Все знали, кто теперь должен заговорить, — комполка двадцать четыре должен был это сделать. Его и ждали.
Он всегда-то был, заметный. Высокий, кудрявый — первый парень на деревне, — комполка двадцать четыре призывался в армию в девятьсот шестнадцатом, еще мальчишкой, еще молоко на губах не обсохло, но только-только успел понюхать германского пороха — и сразу вырос. Кинулся в революцию, при Временном правительстве по первому же закону о введении смертной казни на фронте был приговорен к расстрелу и дезертировал; когда вернулся домой, в Знаменскую, — стал сразу же совдепщиком, а с начала партизанского движения пошел в отряд Крекотеня. Крекотень его любил, как родного сына. И не напрасно — было за что. Выдвинул на командование полком тоже не напрасно.

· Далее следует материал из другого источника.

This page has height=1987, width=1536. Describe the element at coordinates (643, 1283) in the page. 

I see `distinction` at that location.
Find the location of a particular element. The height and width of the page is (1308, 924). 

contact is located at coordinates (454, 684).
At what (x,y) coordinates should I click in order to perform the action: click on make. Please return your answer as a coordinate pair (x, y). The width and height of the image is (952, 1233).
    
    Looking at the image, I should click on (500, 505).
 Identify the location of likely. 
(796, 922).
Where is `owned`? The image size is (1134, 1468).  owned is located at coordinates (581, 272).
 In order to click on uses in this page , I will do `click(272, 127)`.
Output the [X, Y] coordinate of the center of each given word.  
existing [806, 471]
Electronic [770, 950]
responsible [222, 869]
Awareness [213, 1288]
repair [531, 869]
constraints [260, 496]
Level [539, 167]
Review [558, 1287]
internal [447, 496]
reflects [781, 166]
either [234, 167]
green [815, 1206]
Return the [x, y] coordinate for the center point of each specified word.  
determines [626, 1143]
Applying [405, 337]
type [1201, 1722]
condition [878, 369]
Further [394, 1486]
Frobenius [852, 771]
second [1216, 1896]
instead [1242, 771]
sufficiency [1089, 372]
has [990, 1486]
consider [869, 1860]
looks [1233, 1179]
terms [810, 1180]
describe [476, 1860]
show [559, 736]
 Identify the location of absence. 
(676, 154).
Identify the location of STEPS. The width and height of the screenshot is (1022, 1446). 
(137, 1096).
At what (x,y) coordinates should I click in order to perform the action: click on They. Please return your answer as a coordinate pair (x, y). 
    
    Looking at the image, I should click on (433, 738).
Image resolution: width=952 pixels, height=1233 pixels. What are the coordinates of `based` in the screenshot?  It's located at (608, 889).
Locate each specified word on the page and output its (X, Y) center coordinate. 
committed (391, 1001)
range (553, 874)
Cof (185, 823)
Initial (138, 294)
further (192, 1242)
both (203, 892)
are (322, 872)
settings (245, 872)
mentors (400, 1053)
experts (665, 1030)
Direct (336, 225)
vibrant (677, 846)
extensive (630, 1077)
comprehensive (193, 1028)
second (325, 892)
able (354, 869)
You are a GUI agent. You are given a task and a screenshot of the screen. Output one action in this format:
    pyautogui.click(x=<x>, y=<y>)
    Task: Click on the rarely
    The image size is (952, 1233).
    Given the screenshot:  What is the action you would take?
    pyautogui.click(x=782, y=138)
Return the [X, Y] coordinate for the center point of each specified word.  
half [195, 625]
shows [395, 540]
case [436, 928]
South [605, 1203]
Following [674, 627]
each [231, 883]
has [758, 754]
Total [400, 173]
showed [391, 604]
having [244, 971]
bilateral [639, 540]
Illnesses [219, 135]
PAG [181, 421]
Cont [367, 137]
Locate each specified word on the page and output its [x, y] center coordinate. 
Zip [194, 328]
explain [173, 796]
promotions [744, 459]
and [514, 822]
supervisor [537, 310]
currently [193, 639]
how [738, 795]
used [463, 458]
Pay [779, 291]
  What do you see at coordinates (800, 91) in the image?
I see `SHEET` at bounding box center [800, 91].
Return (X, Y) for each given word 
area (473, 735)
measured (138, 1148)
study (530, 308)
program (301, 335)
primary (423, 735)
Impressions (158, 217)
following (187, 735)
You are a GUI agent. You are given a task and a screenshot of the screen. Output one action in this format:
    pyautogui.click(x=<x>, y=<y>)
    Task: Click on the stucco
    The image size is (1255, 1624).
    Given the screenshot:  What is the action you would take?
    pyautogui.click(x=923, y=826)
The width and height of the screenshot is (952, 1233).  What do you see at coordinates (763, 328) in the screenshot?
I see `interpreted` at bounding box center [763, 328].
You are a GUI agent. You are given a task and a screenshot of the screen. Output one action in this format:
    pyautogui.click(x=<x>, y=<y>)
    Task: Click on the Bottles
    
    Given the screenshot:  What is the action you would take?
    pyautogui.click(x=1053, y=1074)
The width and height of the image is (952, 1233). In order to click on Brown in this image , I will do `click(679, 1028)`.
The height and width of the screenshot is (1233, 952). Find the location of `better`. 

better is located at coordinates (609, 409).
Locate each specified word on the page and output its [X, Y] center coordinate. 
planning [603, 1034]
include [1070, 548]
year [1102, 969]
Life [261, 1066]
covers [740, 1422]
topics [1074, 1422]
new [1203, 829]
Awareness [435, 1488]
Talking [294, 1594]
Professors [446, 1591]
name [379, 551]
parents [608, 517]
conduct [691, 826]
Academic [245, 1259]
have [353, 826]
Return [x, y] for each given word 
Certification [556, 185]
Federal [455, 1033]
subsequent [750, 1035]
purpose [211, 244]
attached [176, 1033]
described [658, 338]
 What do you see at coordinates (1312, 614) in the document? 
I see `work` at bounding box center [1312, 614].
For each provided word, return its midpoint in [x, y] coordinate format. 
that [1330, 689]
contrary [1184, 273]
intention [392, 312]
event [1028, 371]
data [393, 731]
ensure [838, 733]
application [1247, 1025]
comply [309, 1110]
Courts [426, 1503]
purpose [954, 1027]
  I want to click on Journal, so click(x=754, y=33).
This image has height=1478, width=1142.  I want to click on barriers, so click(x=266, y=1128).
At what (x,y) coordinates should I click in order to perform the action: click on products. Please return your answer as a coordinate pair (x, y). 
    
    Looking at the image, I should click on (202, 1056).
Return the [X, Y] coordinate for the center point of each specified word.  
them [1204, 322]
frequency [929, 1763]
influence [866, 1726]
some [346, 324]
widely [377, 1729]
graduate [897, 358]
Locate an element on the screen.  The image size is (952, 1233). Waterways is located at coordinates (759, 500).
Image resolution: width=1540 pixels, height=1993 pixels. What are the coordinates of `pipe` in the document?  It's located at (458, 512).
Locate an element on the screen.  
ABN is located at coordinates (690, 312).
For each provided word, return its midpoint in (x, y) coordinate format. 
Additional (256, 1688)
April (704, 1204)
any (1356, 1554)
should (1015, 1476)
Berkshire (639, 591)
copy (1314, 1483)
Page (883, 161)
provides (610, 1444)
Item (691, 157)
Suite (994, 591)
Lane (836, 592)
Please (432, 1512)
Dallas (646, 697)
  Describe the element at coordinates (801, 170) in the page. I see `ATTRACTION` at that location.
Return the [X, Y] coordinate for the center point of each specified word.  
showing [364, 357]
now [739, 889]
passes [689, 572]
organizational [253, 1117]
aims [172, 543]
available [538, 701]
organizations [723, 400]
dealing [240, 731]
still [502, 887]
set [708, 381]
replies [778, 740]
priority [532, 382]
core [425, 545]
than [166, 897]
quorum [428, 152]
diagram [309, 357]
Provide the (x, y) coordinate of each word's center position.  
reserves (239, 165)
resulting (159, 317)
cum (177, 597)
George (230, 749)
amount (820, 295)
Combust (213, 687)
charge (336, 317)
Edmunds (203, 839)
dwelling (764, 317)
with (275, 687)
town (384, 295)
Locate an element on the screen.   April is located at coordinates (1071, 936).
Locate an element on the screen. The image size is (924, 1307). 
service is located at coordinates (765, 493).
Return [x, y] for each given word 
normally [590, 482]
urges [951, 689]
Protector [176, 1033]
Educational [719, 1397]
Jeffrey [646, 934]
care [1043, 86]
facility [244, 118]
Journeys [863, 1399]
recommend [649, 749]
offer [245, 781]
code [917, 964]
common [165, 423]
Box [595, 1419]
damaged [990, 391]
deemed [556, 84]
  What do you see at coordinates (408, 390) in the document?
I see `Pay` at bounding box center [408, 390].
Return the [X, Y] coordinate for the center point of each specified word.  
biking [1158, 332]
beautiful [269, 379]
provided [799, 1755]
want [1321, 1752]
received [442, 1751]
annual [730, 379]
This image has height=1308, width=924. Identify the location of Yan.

Ему было годочков двадцать один, двадцать два — не больше. Он поправил чуб, начал привычным к речам голосом:
— Товарищи! — Резко обернулся к Брусенкову, даже нагнулся к нему и, будто забыв о своем намерении говорить речь, стал говорить только ему одному, но громко, во весь голос: — Все правильно: мы, народ, нонче боремся ради победы над ненавистным врагом. И самое необходимое нам — победа! Она! А когда так, то мы за тем идем вождем и командиром, который победы достигает, там достигает, где другому она вовсе не доступная! За которым каждый из нас готовый идти на любой подвиг! Тому мы и прощаем, когда он в чем делается виноватый, того хотим над собою видеть так же, как и впереди себя во время жестокого боя. Того мы узнаем с первой команды над нами и прежде всего — с первого сражения. Хочу спросить, кто бы сделал нынешние наши победы под Моряшихой? Товарищ Крекотень бы сделал? Мир праху революционному товарищу Крекотеню, но он бы никогда этих побед не достиг, он, правда что, скорее мог сделать ошибку с нашими полками! Но когда мы идем за товарищем Мещеряковым в бой, то этот бой уже делается нашей победой, и в конце концов победа под его руководством будет обязательной и всеобщей, хотя бы и по всей Сибири!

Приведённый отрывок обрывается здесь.